● Reading text:
Start

To increase the expanded memory by 8-bits would require one additional very fast ram chip and small change while loading maps.

C · « **Reply #29 on:** December 14, 2015, 08:40:12 am »

Reading some of your thoughts in Z80 Memory, some of the problems are not easy to fix.

While a user program is running on a Z80 the user program has access to all it knows about or can find out. Easy for a user program wrong.

The 68000 that was designed with multi-users, multi-tasking & many 68000's on a buss could still get in trouble that the processor could not work around. The cure was to have a second 68000 fix the problem. The 68010 fixed the need for a second processor fix and added the capability to run virtual 68010s.
You might want to think of two z80's, one for the user and second for the system.

There was an operating system called TurboDos that could run most CP/M programs. Unlike Digital Research's MP/M that tried to put many users on one Z80, TurboDos gave each user a Z80. Their could be many Z80s on a buss and/or networked to more. The simplest user Z80 was a Z80 card with memory that plugged into a system buss. Most added a simple interface to improve communications with other Z80s. Another Z80 on the system buss would load the initial program into ram and then release the Z80 Reset. The manuals and software are on the net. The bios interface is described in the manual. It is a very simple and powerful.

Remember that hardware designs you find on net are around the Z80A or Z80B( 6Mhz) and will need to be adjusted as Z80 clock speed is increased. Logic timing becomes very important. Good practice is to buffer signals going off board. The Address buss & data buss would each have two buffers adding a time delay. Consider the time needed for a memory read of memory on a second board

grumpydoc · « **Reply #30 on:** December 14, 2015, 09:45:36 am »

A 20MHz Z80 has been mentioned

But, apart from "VGA" not much regarding what graphics is intended.

Are you aiming at 640x480x16 colours or would you be happy with less resolution?

End

● Problems and tasks:
1. Copy the Z80 forum thread starting at "While a user" and ending at "run virtual 68010s.", changing each "processor" to "CPU".
2. Write the next part of the Z80 forum thread, picking up after its final line.

● Source data:
Start

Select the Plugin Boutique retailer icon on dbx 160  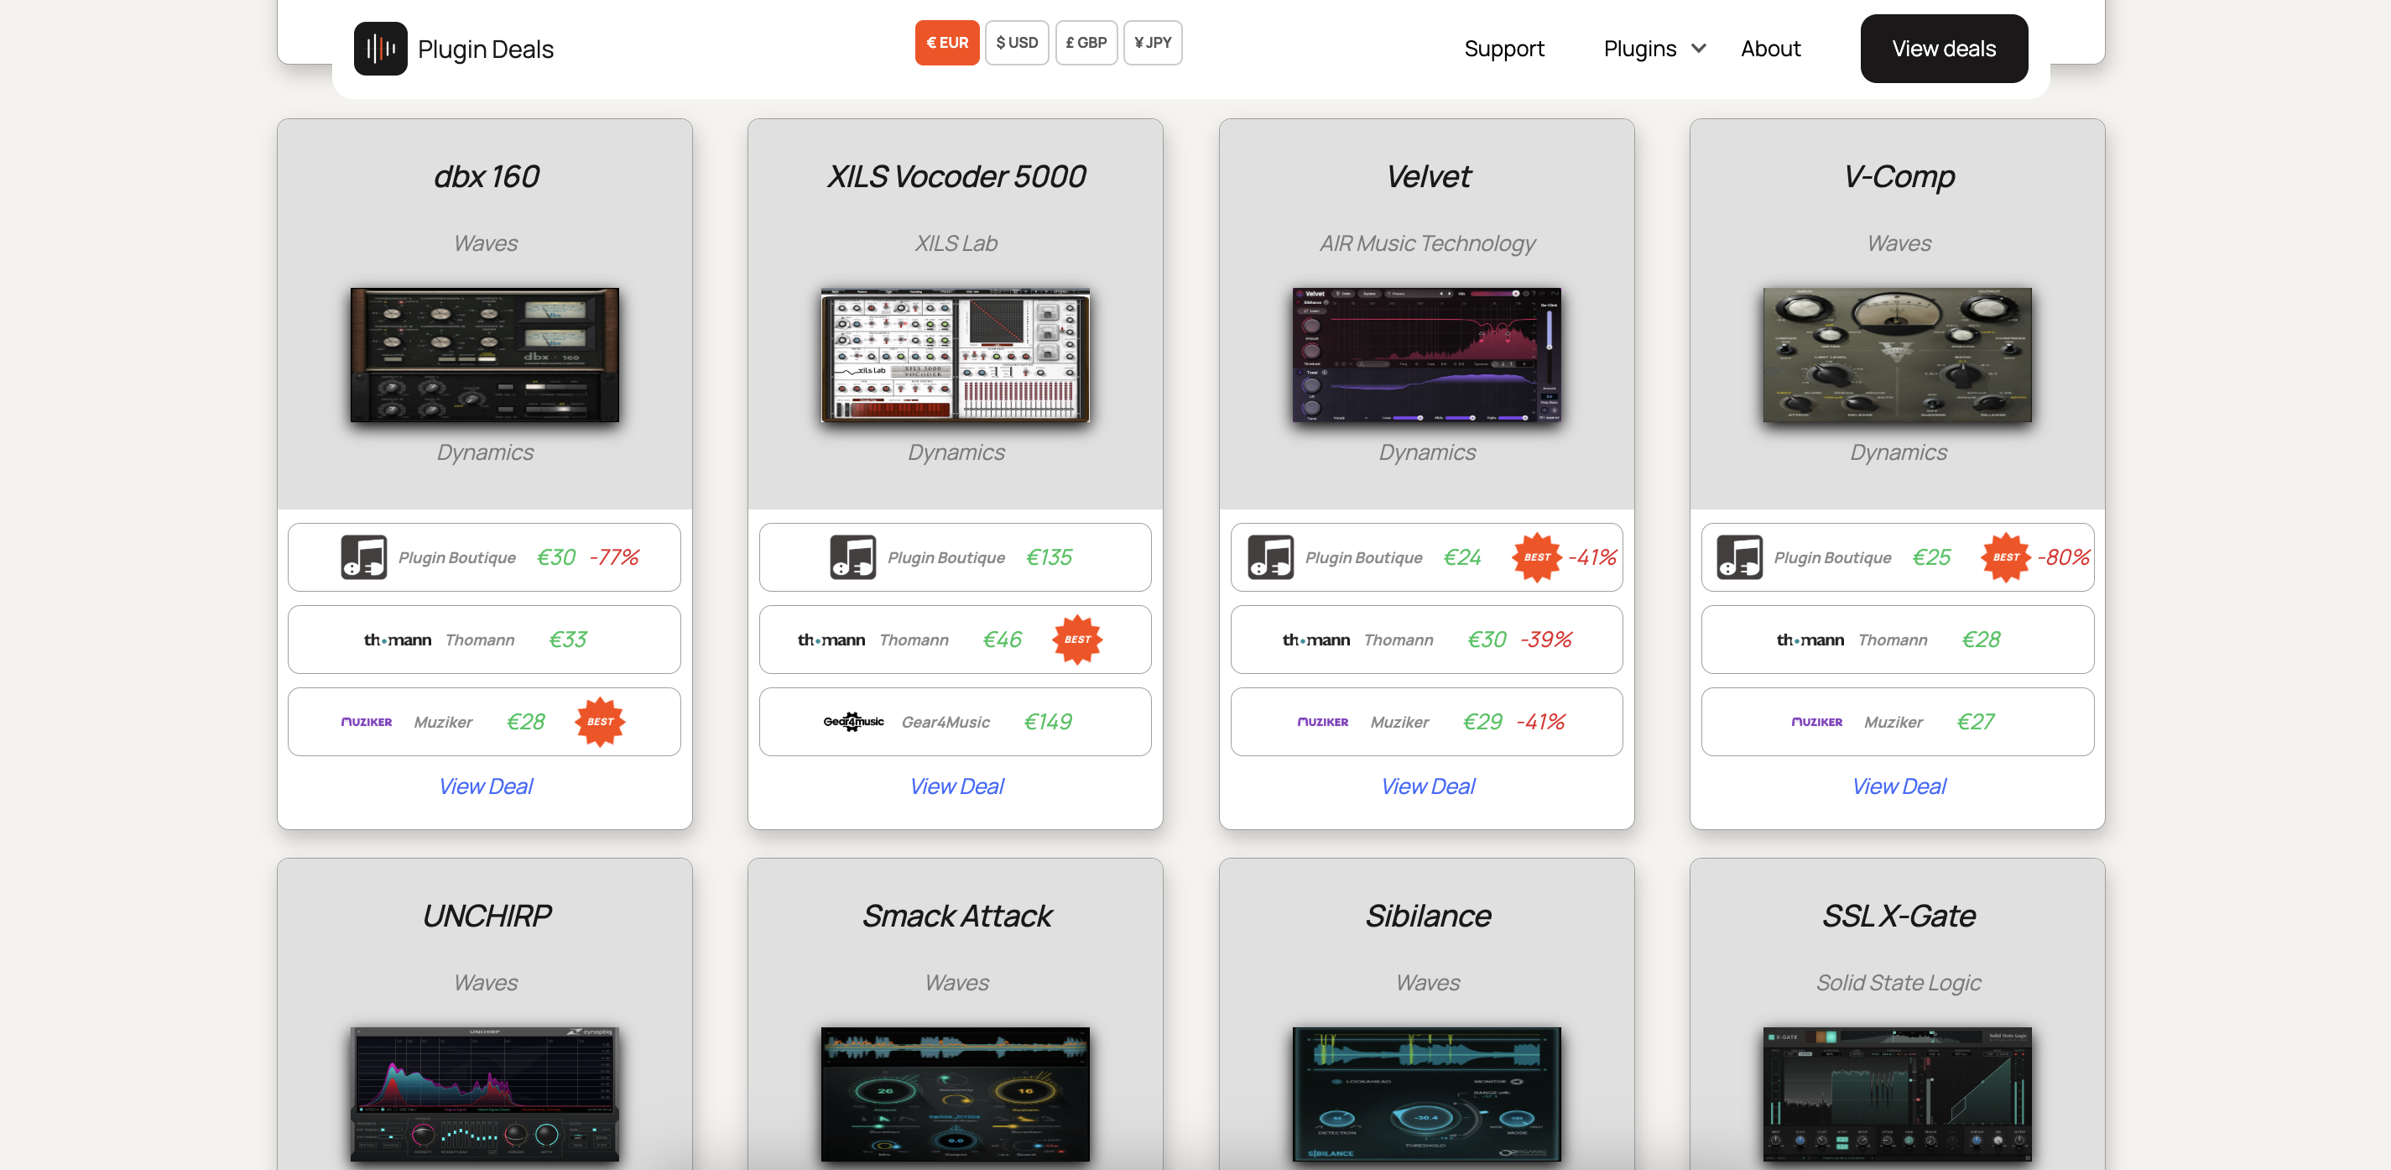coord(365,556)
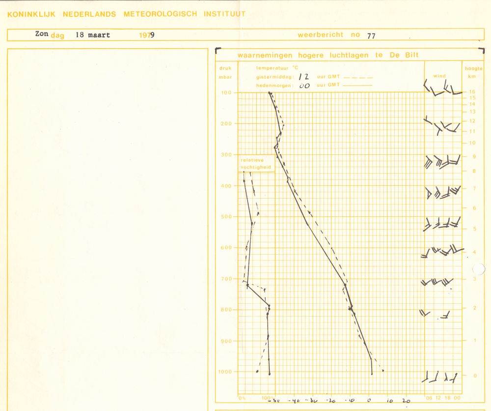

End

● Exercise responses:
1.
While a user program is running on a Z80 the user program has access to all it knows about or can find out. Easy for a user program wrong.

The 68000 that was designed with multi-users, multi-tasking & many 68000's on a buss could still get in trouble that the CPU could not work around. The cure was to have a second 68000 fix the problem. The 68010 fixed the need for a second CPU fix and added the capability to run virtual 68010s.

2.
Have you a graphics controller in mind?

The MSX graphic chips (yamaha 9938 & 9958) have been mentioned - probably a good solution but the video RAM is not shared between CPU and graphics. Was achieving shared memory important to your design?

westfw · « **Reply #31 on:** December 14, 2015, 09:50:05 am »

Quote

too many page registers to write to remap stuff.

There's a big difference between implementing a bank-switching scheme typical of the z80 era of computing, and implementing some sort of "real" paging/segmentation scheme.
The OP needs to figure out which they're doing.

I don't think that there are too many examples of fancy z80 memory management schemes (not counting the "modern z80s" that I already mentioned), because by the time it was practical to put more than 64k of RAM on a system, there were cpu chips that directly addressed more than 64k of memory. The original IBM-PC shipped with as little as 16k of RAM, even though the 8088 could address 1MB, and the 68000/68010 (addressing 16MB) was available in the same timeframe. (And the Z8000, too, I guess, but it flopped?)
You could look at whatever MP/M did, although it was a lot less popular than CP/M (which had very minimal support for memory beyond 64k.)

obiwanjacobi · « **Reply #32 on:** December 14, 2015, 11:16:12 am »

@C: I am planning to write a bios that contains basic service routines to work with the hardware. The user program does not have to be isolated and can use the bios to perform video output and memory bank switching (details not yet understood).
The higher speed is indeed a point of focus. I carefully picked out my sram chips to be fast enough. That is also why I do not want too many glue-logic chips.

I am also trying to understand FPGAs (VHDL) because the initial idea was to write the VGA controller (memory dumps) in a FPGA. Any glue logic will probably also be housed in the FPGA (should be fast enough). I envision the main board with the FPGA, Z80 CPU and some core mem. Then a central bus to extend and connect external modules (stacked pcbs). But nothing is set in stone except using the Z80. I aim to make a blend between the retro z80 software experience and modern hardware. I don't need to be period correct on every aspect.

@grumpydoc:
- The aim for VGA is indeed 640x480x1 byte that indexes a color palette.
- Whether to use shared video memory or a graphics controller is not decided yet. I initially dismissed a graphics controller but this thread made me rethink. No specific controller in mind (although I saw the new FTDI EVE2 chips recently...)
- Shared memory is not mandatory in this design - although I would get a kick out of it when I get it to work. > 64k is part of the design.

@westfw: I was aiming for the typical Z80 retro type of memory management. Not the 'modern' segmented/paged/virtual memory management type.

Ian.M · « **Reply #33 on:** December 14, 2015, 12:53:33 pm »

A brief historical review may help you find Z80 systems worth studying:

Later generation MSX systems had fairly fancy memory management and could run CP/M, I understand MSX was reasonably popular for a time in the Netherlands.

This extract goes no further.